更に、最下面には緩衝用のスプリングを備えているなど、エレベータに二重三重の安全対策を施すことによって、各メーカーは危険リスクを極限まで抑える努力を行っています。
故障が人への危険に直結するからこそ、様々な対策が施されているんだね
装置の異常検出回路
装置が異常な動作や状態を検知したとき、異常検出回路を通じて機械を停止させる必要があります。
例えば、走行中の機械が減速や停止をせずにオーバーランしたり、過荷重などで機械に大きな負荷が掛かってしまっていたりなどですね。
異常検出回路は異常であることを検知して装置を停止させる為の最後の砦となりますので、この部分が故障したままの状態で稼働していることは望ましくありません。
このような事態を防ぐために、異常検出回路には次のような対策が行われています。
信号を二重化する
非常停止スイッチやリミットスイッチなど、機器からの信号が1つだけだと万が一の場合に異常検出回路が動作しないリスクがあります。

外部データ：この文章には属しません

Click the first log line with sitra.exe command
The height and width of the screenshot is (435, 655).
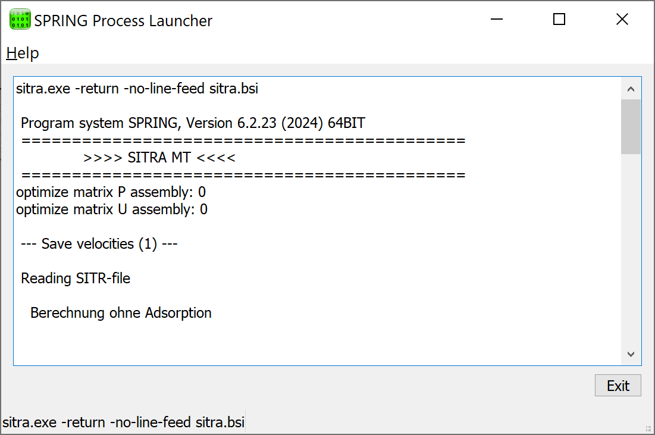(137, 89)
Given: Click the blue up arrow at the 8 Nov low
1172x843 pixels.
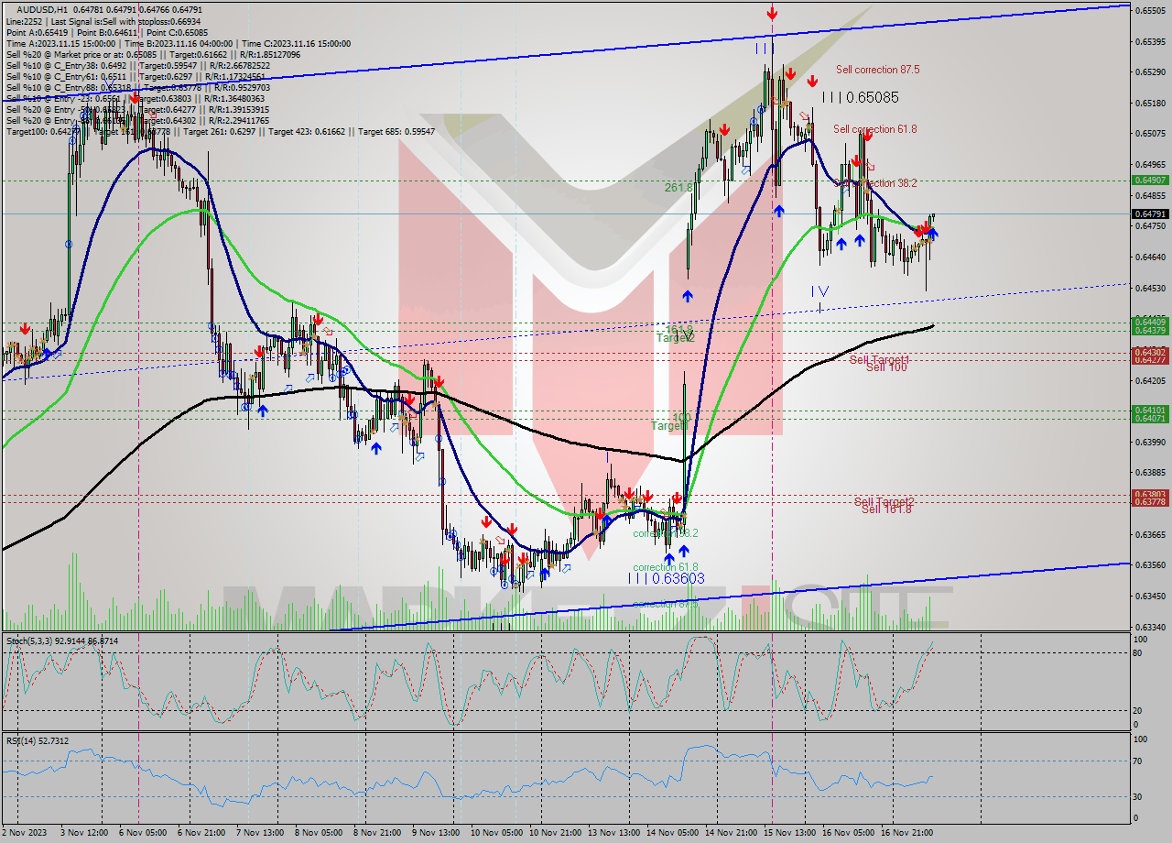Looking at the screenshot, I should 378,449.
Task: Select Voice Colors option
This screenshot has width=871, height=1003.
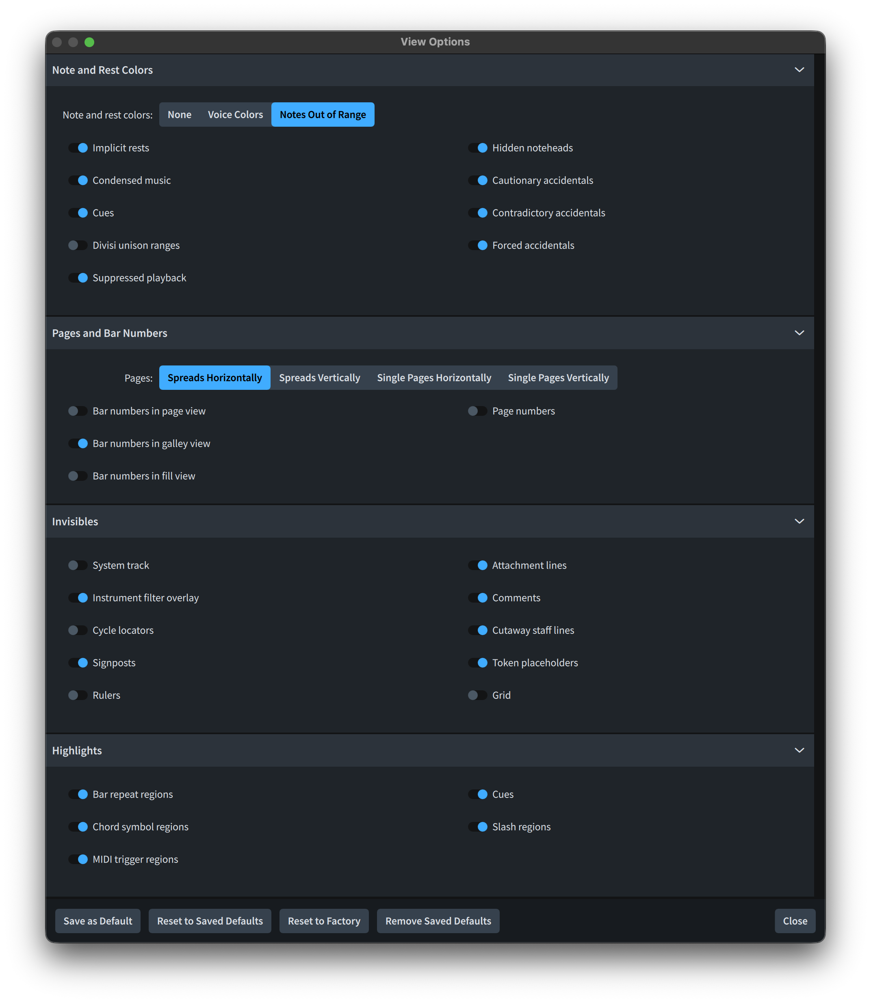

そのようなリスクを少しでも低減するため、例えばスイッチやセンサーからの信号を二重にしたり、センサーそのものを2つ取り付けるなどの対策を講じます。
特にセーフティシステムで使われるセーフティセンサやスイッチなどは、接点や信号が二重化されているものが基本となっています。
信号がONしている状態を正常とする
オーバーラン検出や非常停止スイッチなど、異常が出ていない状態(正常な状態)では信号はON、異常が発生した状態になると信号がOFFになるように設計します。
これは、接触不良や断線などによって異常信号を検出できなくなることを防ぐためで、もし異常検出回路上で入力信号が途絶えた場合は、即座に異常検出機能が動作します。
スイッチを押していなかったりセンサが異常を検出していなくても、異常検出機能が働くことによって機械が停止してしまうことになりますが、「万が一の場合に機能しないよりかは安全だよね」という考え方になります。
機器の回路設計を行ううえでは非常に重要かつ基本的な考え方です
プレス加工機の起動スイッチ
様々な金属部品を加工するために使われるプレス加工機。
金属材料をプレス加工機にセットする場合など、万が一挟まれた場合は重大な事故に発展する可能性があります。
プレス加工機にはライトカーテンと呼ばれる人体検出用のセンサが備わっており、プレス加工機の前に人が立っていても動作しないよう安全対策が取られています。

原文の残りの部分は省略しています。